Postel's Law in Development - zdw
https://flak.tedunangst.com/post/Postels-law-in-development
======
Supermancho
This was a difficult parse, for being so short.

> Postel’s law, also known as the robustness principle, states that we should
> all be friends and try to get along.

No.

> It’s also occasionally harmful.

No.

> Lain wants to add chat messages to activitypub in pleroma. I think this
> could be cool, so I wrote some code for honk. Two implementations of the
> same concept? We’re gonna need some serious robustness, on principle.

What or who is Lain, what is activitypub, what is pleroma, what is honk, where
did 2 implementations come from, what does serious robustness mean and what
principle does it apply to? (if Postel, is the a redundant "principle"
statement?).

> I could relax the parsing requirements slightly and accept it.

Then you pass on an empty mediaType when you know that's incorrect for the
protocol? That's your problem, not his or an issue with the principle.

In that grueling "hour" you could have told your friend to fix their
implementation, because you're going to make an assumption and it may have a
mismatch in special cases. That's the story that could have been told. Instead
it's "Postel's Law can hurt because I move fast and break things".

------
kd5bjo
Inherent in Postel’s law is that you hold received messages to a lower
standard than those you emit. Using your live receiver code to validate your
output is incorrect, then, because you’re testing against the wrong standard.

The usual workaround for this is to have a control flag for the receiver that
specifies whether it should accept nonconforming messages. When testing a
transmitter, run the receiver in strict mode. In live operation or when
testing the receiver, run it in lenient mode.

------
rotbart
Reminds me of how we subverted Postel's Law to uphold Postel's Law
[https://medium.com/pageup-tech/update-on-driving-client-
resi...](https://medium.com/pageup-tech/update-on-driving-client-resiliency-
how-we-enforced-postels-law-by-violating-postel-s-law-7cd51bf15baa)

### [Study material]
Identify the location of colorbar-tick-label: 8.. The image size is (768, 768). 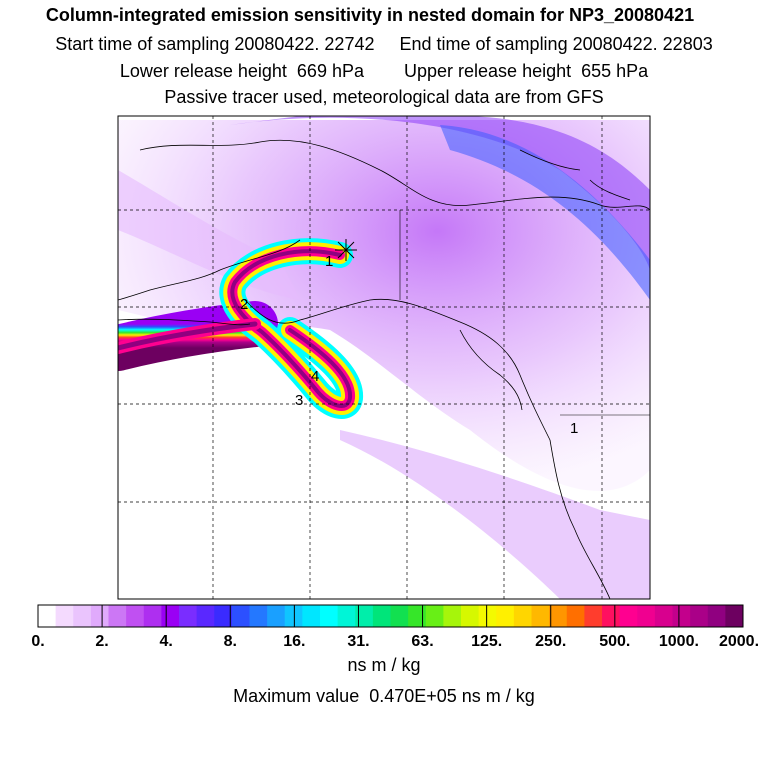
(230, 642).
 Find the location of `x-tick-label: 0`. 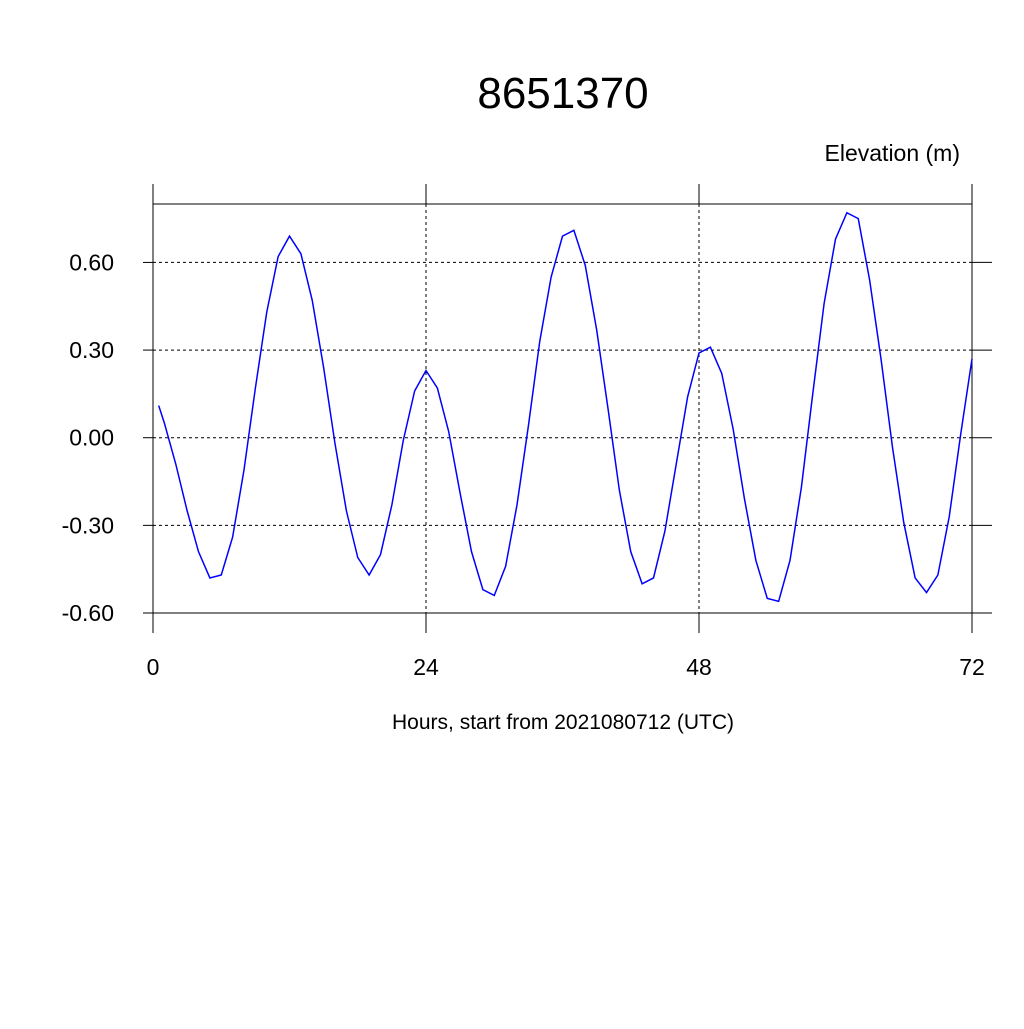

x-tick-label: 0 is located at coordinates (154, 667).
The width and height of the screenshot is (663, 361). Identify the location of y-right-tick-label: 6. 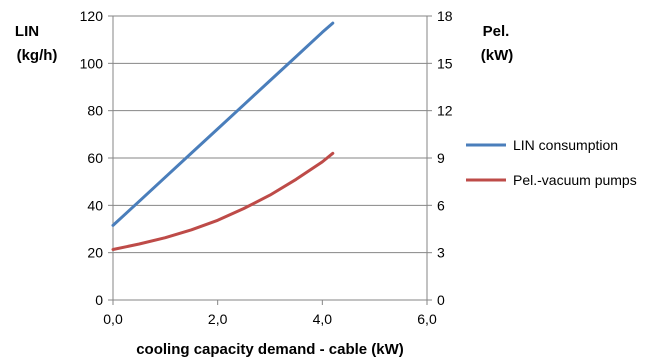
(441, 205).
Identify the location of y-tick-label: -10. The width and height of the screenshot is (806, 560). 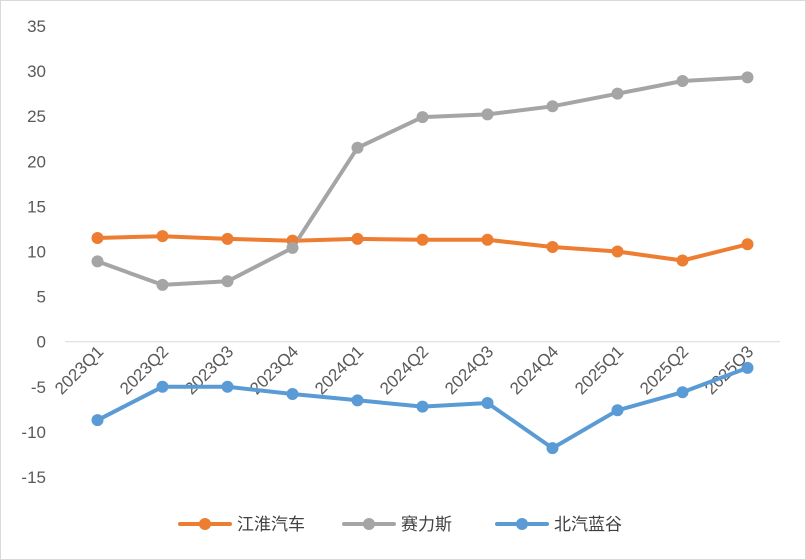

### [Work instructions]
(a) In the Postel's Law thread, give the passage again starting at "The usual workaround" and ending at "in lenient mode.", swapping "receiver" for "listener".
(b) Answer these from the Postel's Law thread, one a line:
(i) What other name for Postel's law does the quoted post give?
(ii) What does Lain want to add to activitypub in pleroma?
(iii) In what mode should the receiver run when a transmitter is being tested?

### [Expected results]
(a)
The usual workaround for this is to have a control flag for the listener that
specifies whether it should accept nonconforming messages. When testing a
transmitter, run the listener in strict mode. In live operation or when
testing the listener, run it in lenient mode.

(b)
(i) The robustness principle.
(ii) Chat messages.
(iii) Strict mode.